Back in 2007, in response to the pretexting controversy, the FCC strengthened its CPNI rules to require telecommunications carriers to authenticate a subscriber’s identity before providing call detail information. The FCC rules required carriers to authenticate customers with a password or some other information that does not rely upon "readily available biographical information" before providing telephonic, online or in-store access to CPNI, including call detail information.
These rules presented a particular difficulty for prepaid calling card providers, who typically do not have the same type of information available to them about the identity of their customers. In response to a prepaid card provider’s petition seeking relief from the authentication rules, the FCC’s Wireline Competition Bureau has issued a waiver to all prepaid calling card providers to allow them to authenticate users solely by virtue of the PIN assigned to the card if the prepaid card provider does not have other identifying information on the end user. Under the waiver, the prepaid card provider may provide call detail information to a caller if the caller provides the PIN as authentication.

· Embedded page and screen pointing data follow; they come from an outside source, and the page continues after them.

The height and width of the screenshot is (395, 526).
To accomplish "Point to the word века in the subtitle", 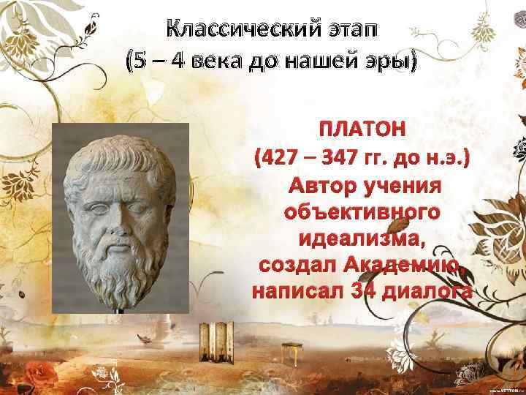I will click(216, 64).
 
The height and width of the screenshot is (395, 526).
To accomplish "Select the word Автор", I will click(321, 184).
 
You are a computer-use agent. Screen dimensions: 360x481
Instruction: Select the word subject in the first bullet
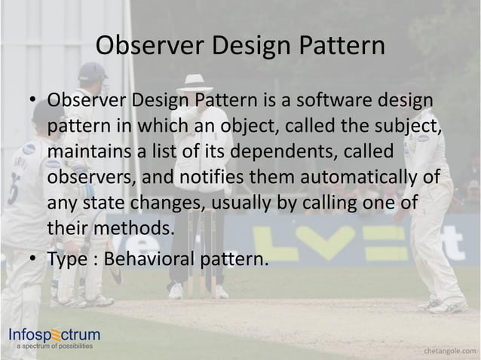click(410, 125)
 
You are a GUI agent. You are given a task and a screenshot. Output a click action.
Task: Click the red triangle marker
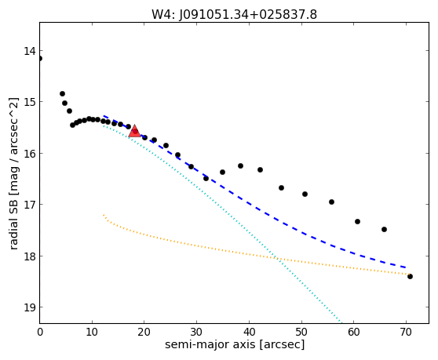coord(135,131)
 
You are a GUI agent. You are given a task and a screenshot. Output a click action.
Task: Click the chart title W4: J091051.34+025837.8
coord(234,14)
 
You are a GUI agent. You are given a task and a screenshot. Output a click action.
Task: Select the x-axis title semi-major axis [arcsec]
coord(235,344)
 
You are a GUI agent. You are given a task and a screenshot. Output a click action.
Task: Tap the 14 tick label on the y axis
coord(30,51)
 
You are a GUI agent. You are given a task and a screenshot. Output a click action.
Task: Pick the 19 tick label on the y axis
coord(30,307)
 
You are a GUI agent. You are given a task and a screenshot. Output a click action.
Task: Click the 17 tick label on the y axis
coord(30,205)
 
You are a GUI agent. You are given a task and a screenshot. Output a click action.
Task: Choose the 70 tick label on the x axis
coord(406,332)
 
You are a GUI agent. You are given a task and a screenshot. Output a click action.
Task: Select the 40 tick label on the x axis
coord(249,332)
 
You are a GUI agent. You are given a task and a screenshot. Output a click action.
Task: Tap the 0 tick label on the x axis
coord(40,332)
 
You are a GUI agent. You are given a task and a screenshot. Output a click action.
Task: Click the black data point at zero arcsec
coord(40,58)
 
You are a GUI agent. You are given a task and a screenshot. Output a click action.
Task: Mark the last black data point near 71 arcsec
coord(410,276)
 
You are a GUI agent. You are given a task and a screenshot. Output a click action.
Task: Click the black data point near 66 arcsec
coord(384,229)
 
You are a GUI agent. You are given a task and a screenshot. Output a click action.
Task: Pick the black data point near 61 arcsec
coord(357,222)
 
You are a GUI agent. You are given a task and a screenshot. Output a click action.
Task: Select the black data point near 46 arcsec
coord(281,187)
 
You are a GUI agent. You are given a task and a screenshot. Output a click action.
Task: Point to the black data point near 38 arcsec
coord(240,165)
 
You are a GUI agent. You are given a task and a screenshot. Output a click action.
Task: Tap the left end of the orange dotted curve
coord(104,215)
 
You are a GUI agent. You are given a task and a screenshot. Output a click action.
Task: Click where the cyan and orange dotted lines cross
coord(277,258)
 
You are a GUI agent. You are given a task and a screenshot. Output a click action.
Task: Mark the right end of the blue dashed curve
coord(406,267)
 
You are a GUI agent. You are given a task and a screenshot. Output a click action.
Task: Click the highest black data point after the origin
coord(62,94)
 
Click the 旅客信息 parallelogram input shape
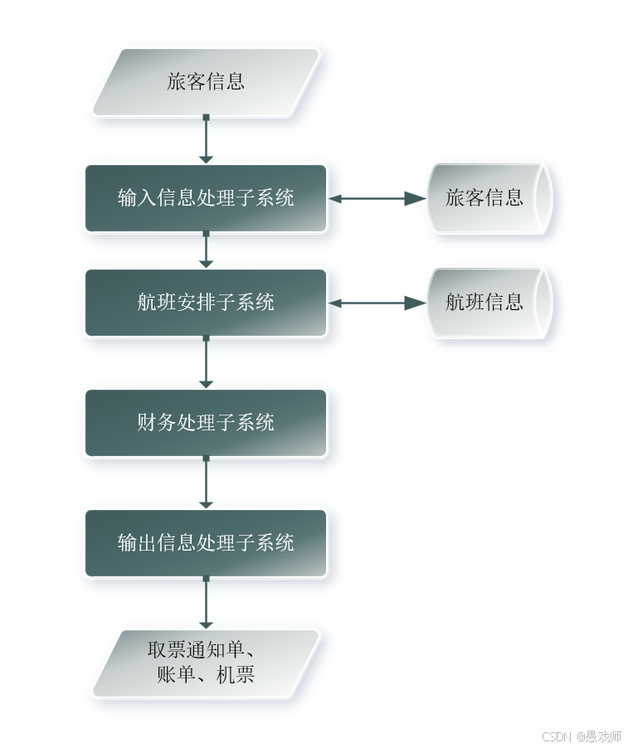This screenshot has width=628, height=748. [x=205, y=81]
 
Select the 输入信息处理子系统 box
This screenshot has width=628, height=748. [x=206, y=198]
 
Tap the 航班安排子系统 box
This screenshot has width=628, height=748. [x=206, y=303]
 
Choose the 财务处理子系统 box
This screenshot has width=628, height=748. [x=206, y=423]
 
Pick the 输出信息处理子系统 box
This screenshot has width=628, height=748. [x=206, y=543]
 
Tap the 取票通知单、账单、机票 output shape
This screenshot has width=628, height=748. [x=205, y=663]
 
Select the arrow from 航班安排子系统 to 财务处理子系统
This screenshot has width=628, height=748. [x=206, y=362]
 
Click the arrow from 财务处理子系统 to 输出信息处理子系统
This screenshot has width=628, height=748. [x=206, y=483]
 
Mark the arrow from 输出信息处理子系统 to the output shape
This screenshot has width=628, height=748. [x=206, y=603]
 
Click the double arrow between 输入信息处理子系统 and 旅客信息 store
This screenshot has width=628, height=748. [x=377, y=198]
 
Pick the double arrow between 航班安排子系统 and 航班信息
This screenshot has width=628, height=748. [x=377, y=304]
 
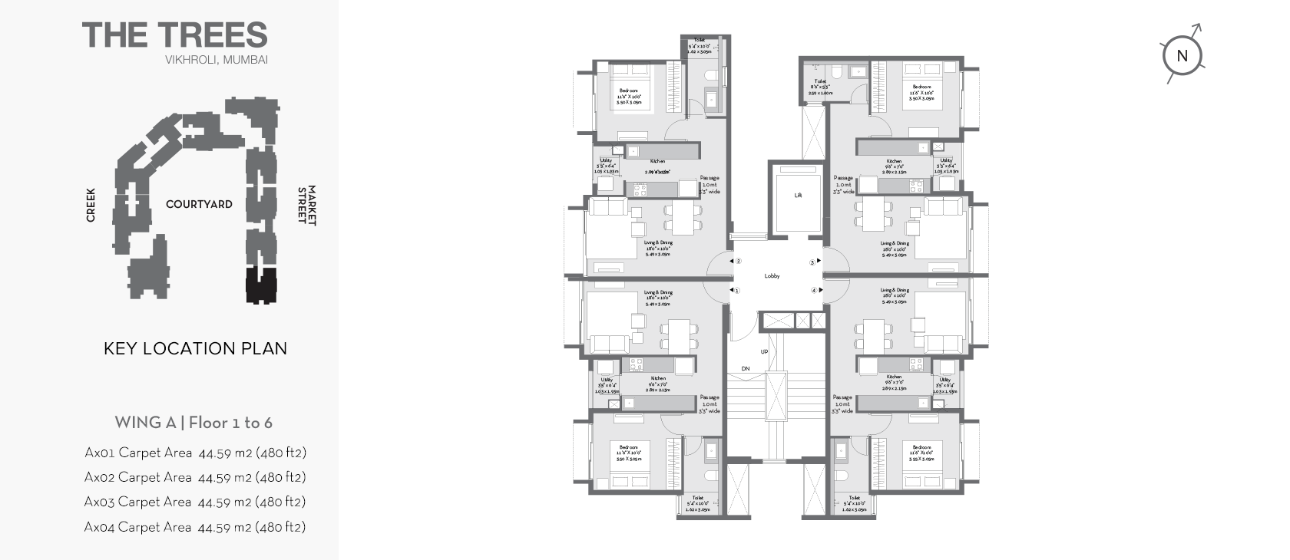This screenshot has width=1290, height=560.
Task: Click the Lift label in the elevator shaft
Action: click(x=798, y=196)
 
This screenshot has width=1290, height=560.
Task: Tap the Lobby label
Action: click(x=772, y=276)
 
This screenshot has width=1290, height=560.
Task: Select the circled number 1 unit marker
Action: click(x=736, y=291)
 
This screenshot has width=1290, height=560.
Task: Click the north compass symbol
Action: click(x=1182, y=55)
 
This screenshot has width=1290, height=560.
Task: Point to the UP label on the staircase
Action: click(x=764, y=352)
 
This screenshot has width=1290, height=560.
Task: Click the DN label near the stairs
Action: click(x=745, y=370)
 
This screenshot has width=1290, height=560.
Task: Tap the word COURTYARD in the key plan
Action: click(x=199, y=205)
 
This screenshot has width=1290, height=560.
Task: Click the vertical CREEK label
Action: click(x=91, y=205)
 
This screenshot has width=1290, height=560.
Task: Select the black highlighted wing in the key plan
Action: click(x=261, y=285)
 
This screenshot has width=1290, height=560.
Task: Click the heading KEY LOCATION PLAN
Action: click(x=195, y=348)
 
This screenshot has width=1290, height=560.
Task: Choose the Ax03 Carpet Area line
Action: click(x=195, y=502)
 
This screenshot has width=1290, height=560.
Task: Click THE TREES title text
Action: click(x=175, y=35)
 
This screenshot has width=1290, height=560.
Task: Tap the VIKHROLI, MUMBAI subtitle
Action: click(x=216, y=60)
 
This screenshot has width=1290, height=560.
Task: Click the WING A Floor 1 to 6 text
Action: click(x=194, y=423)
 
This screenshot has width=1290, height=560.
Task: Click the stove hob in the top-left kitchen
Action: click(x=637, y=189)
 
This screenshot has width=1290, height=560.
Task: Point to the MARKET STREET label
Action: click(x=306, y=205)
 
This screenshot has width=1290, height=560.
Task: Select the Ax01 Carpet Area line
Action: click(x=195, y=453)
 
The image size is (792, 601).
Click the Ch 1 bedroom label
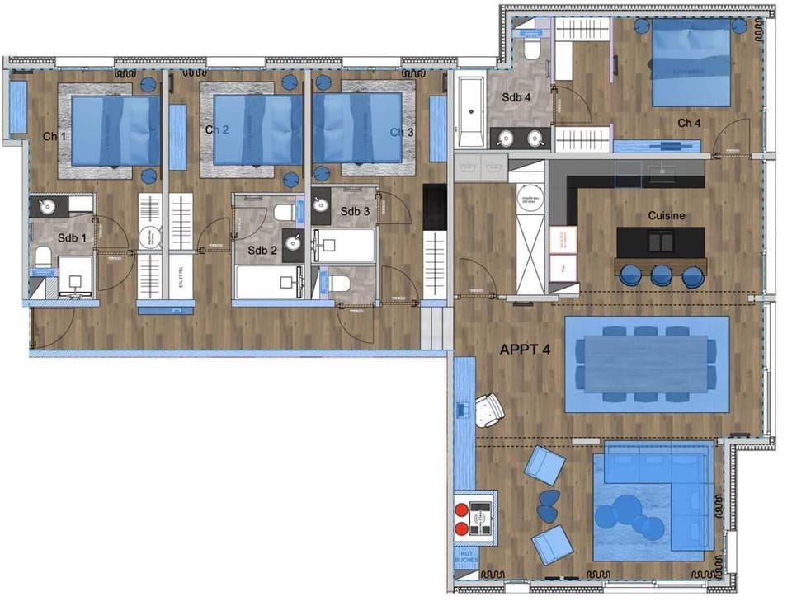(x=54, y=135)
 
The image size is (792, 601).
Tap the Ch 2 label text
(x=216, y=129)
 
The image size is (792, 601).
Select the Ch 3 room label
(x=402, y=132)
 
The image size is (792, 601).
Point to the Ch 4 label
(x=690, y=123)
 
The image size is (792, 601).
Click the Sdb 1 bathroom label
(x=71, y=238)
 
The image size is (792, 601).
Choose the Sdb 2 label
(x=262, y=251)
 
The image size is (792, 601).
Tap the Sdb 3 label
(x=356, y=211)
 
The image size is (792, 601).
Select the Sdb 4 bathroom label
(x=516, y=97)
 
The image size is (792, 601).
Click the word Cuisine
(x=667, y=216)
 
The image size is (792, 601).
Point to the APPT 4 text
(x=526, y=350)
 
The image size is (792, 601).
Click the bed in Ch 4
(x=691, y=64)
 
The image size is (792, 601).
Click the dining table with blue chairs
(x=646, y=364)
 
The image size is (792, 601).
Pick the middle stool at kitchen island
(x=660, y=275)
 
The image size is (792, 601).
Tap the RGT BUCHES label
(x=466, y=558)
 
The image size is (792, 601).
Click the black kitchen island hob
(x=661, y=241)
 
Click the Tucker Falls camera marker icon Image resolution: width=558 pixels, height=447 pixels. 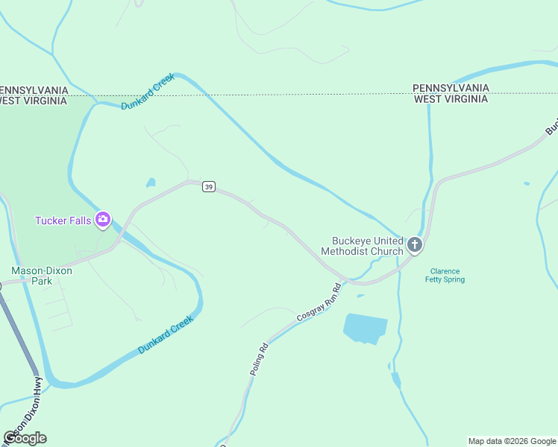click(x=103, y=220)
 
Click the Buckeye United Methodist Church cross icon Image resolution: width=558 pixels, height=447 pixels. click(x=415, y=244)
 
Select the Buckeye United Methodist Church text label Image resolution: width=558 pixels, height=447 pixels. click(x=362, y=246)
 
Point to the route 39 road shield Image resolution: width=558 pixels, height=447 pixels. click(x=209, y=187)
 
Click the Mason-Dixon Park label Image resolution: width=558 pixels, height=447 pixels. click(x=42, y=276)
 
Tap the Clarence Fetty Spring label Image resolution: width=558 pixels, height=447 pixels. click(x=445, y=276)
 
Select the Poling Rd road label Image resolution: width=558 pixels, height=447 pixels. click(x=258, y=359)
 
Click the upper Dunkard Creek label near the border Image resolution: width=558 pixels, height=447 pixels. click(x=148, y=92)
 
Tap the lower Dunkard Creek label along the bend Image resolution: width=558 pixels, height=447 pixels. click(x=166, y=335)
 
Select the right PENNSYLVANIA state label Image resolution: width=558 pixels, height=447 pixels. click(x=451, y=88)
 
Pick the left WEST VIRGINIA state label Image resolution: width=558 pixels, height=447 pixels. click(x=34, y=101)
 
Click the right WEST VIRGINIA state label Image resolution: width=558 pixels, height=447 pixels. click(x=451, y=98)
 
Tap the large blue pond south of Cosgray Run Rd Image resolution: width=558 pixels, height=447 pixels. click(x=365, y=328)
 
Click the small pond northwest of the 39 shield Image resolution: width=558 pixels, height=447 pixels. click(x=151, y=182)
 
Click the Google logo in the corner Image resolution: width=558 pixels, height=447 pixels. click(x=25, y=438)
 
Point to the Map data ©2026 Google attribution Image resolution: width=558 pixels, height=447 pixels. click(x=511, y=441)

However, it is important to note that this waiver does not apply if the prepaid card provider has telephone numbers or addresses of record for the customer. Moreover, the FCC ruling concludes, for the first time, that an email constitutes an address of record for this purpose (see fn. 8). Thus, for “no pin” customers, the prepaid card provider should authenticate the customer via the telephone number(s) registered with the account. For cards purchased online, which are then delivered to an email address, the prepaid card provider should authenticate the customer using the email address provided. It is only for prepaid cards sold through traditional retail store distribution channels that a provider will lack any identifying information other than a PIN.